* Records provided:
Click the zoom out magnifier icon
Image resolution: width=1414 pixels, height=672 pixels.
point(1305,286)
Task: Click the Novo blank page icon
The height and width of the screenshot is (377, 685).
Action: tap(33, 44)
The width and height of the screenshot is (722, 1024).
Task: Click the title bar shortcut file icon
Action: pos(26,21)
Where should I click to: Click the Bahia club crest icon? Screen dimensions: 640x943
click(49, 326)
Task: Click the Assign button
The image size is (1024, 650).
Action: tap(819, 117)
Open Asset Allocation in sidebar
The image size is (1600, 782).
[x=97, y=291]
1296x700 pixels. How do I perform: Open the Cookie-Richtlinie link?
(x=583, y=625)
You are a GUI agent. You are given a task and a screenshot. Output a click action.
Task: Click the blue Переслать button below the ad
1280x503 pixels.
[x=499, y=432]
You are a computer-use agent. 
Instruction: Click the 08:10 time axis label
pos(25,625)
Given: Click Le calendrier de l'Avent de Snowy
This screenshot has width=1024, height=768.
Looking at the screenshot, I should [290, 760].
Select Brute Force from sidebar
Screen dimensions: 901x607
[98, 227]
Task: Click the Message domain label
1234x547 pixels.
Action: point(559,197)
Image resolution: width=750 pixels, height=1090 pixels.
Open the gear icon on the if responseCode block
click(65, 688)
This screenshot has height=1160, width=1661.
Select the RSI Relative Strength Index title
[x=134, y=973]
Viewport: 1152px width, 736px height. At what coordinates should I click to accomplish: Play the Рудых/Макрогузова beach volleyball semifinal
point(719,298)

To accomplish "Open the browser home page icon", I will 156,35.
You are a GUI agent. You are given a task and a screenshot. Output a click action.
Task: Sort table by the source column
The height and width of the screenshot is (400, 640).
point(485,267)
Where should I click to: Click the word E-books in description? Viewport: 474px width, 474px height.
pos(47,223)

* Problem to work on:
Pull every line containing "button" from the entries above and copy it.

* Reply:
Task: Click the Assign button
Task: Click the blue Переслать button below the ad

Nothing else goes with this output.